(Beginning of Excerpted passage)

If you run a construction company, you will probably know you are in one of the riskiest industries. Building sites thrive in risks, from the possibility of slip and fall mishaps to the chances of falling from heights, electrocution, faulty machinery, and falling objects. Statistics show that the number of on-site deaths due to slips, falls, and trips alone increased by 5.9% from 2018 to 2021.
Fire is another significant risk, although most builders may consider it secondary. However, the numbers show a different narrative. Local fire departments in the US responded to an average of 4,440 fires in incomplete building structures annually from 2017 to 2021. These mishaps led to a cost of $370 million in direct property damage, five civilian deaths, and 59 civilian injuries.
Beyond the numbers, there are more reasons to take fire safety seriously. We will explain a few valid reasons why it should be a priority for construction businesses.

(End of Excerpted passage)
(Beginning of Material supplied)

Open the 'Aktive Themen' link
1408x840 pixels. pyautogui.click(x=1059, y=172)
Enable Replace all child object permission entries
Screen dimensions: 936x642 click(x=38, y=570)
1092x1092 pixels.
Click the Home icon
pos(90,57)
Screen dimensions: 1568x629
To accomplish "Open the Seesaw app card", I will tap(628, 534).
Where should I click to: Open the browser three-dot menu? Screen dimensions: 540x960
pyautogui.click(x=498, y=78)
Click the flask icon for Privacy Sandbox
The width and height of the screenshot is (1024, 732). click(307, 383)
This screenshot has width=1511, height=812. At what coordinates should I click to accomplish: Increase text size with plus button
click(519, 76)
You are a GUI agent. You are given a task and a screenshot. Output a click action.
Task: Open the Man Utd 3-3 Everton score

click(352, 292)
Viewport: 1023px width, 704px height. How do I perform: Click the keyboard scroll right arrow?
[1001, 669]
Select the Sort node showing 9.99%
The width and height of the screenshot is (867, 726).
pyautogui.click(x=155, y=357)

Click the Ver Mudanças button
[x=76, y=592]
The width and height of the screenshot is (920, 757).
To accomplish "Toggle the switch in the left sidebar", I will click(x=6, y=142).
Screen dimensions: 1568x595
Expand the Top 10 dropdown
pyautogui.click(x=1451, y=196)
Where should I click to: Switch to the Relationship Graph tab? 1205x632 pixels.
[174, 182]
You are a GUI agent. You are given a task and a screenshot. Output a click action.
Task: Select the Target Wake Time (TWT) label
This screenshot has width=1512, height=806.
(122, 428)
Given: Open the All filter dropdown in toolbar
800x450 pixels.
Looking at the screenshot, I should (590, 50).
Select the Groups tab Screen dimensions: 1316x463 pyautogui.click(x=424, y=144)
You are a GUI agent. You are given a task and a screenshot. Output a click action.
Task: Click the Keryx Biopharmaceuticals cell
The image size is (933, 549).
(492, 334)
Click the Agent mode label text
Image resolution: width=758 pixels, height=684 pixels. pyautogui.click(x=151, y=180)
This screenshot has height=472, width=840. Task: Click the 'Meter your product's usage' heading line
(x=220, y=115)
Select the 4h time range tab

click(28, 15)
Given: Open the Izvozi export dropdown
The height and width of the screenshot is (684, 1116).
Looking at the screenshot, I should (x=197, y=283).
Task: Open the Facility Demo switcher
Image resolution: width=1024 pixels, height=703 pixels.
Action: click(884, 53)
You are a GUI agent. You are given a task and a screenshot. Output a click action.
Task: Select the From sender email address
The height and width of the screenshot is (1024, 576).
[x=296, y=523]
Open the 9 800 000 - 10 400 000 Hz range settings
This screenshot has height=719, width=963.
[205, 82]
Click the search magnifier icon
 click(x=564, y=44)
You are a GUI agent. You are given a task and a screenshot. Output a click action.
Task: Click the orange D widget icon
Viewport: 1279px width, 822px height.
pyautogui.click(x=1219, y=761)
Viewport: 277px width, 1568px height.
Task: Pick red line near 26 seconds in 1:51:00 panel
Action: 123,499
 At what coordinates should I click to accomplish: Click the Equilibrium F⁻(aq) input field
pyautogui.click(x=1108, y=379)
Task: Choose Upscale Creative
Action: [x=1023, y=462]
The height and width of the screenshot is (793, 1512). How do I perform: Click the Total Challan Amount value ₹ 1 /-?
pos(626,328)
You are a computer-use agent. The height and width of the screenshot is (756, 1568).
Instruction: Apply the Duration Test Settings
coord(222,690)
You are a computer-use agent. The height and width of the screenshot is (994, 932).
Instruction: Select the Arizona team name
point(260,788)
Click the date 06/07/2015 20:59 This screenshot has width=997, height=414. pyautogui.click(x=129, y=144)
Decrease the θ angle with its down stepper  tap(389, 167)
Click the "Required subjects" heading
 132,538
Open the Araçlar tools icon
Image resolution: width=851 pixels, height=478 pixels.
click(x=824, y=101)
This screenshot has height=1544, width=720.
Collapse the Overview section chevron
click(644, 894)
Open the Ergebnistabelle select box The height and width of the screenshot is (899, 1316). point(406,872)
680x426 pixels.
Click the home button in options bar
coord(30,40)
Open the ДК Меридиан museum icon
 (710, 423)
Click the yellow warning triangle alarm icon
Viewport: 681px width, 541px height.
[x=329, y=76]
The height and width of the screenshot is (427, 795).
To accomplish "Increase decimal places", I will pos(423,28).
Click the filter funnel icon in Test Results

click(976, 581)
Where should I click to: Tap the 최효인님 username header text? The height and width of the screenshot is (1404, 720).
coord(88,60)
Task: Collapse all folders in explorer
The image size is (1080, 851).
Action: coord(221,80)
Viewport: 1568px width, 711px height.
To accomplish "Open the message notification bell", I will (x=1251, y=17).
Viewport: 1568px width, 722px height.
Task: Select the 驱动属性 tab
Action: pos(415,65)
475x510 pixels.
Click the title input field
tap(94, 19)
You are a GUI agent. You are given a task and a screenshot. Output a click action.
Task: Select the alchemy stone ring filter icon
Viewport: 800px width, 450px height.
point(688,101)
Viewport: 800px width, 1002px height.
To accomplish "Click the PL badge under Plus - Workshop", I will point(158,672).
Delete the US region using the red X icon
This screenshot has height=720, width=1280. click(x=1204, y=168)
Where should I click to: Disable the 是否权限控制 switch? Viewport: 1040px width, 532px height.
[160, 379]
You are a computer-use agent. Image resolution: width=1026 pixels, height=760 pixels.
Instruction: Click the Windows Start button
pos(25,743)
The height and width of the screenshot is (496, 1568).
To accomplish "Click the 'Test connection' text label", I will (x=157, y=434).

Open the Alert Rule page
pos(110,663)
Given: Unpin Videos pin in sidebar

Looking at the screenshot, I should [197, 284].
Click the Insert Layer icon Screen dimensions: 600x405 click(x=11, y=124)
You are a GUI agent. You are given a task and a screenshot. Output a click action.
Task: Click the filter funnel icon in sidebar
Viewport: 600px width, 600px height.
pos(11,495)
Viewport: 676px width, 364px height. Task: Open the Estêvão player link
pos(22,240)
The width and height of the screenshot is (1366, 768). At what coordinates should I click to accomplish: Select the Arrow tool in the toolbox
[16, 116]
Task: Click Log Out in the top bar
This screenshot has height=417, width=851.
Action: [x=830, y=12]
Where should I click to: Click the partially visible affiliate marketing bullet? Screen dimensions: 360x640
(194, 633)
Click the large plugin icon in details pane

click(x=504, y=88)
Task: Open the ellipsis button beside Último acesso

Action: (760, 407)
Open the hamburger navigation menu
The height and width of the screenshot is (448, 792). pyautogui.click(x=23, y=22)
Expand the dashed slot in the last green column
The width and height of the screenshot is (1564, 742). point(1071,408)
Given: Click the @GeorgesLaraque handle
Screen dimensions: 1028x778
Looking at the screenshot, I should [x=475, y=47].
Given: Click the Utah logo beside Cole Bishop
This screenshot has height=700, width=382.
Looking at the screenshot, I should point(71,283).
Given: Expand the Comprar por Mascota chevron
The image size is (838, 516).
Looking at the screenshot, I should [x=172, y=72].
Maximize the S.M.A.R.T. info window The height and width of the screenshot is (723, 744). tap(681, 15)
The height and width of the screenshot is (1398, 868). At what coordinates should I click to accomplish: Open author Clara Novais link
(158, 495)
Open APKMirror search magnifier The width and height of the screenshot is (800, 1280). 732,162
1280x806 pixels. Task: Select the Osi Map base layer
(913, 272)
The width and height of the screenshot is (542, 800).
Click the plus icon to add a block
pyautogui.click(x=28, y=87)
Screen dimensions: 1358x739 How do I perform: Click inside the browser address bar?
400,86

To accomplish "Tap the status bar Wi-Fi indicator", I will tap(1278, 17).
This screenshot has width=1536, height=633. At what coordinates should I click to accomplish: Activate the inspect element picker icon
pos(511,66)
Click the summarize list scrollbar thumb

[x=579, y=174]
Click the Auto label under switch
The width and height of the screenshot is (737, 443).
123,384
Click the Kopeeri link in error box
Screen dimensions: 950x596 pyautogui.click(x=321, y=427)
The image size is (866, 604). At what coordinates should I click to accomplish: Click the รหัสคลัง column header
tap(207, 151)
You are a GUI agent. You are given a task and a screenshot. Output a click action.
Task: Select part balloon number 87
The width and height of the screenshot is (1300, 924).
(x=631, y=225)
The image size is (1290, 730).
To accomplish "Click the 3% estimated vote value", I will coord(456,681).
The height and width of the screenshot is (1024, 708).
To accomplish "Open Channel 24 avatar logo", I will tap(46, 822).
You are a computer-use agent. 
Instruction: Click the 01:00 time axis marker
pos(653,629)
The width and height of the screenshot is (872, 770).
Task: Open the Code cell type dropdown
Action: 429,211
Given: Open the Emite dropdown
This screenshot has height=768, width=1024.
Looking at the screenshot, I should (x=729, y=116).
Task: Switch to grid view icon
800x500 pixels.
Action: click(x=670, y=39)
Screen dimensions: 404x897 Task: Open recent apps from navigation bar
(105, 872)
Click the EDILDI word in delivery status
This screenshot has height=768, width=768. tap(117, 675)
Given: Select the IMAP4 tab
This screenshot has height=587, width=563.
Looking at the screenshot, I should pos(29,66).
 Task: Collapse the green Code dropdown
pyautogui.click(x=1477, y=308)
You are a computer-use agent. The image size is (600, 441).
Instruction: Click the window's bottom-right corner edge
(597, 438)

(End of Material supplied)

**What you will do:**
In the passage on construction site safety, why does the writer say fire should not be treated as a secondary risk? Answer in one to three sentences.

**Problem solution:**
Although most builders may consider fire secondary, the numbers say otherwise: from 2017 to 2021, US local fire departments responded to an average of 4,440 fires a year in incomplete building structures. These fires led to $370 million in direct property damage, five civilian deaths, and 59 civilian injuries.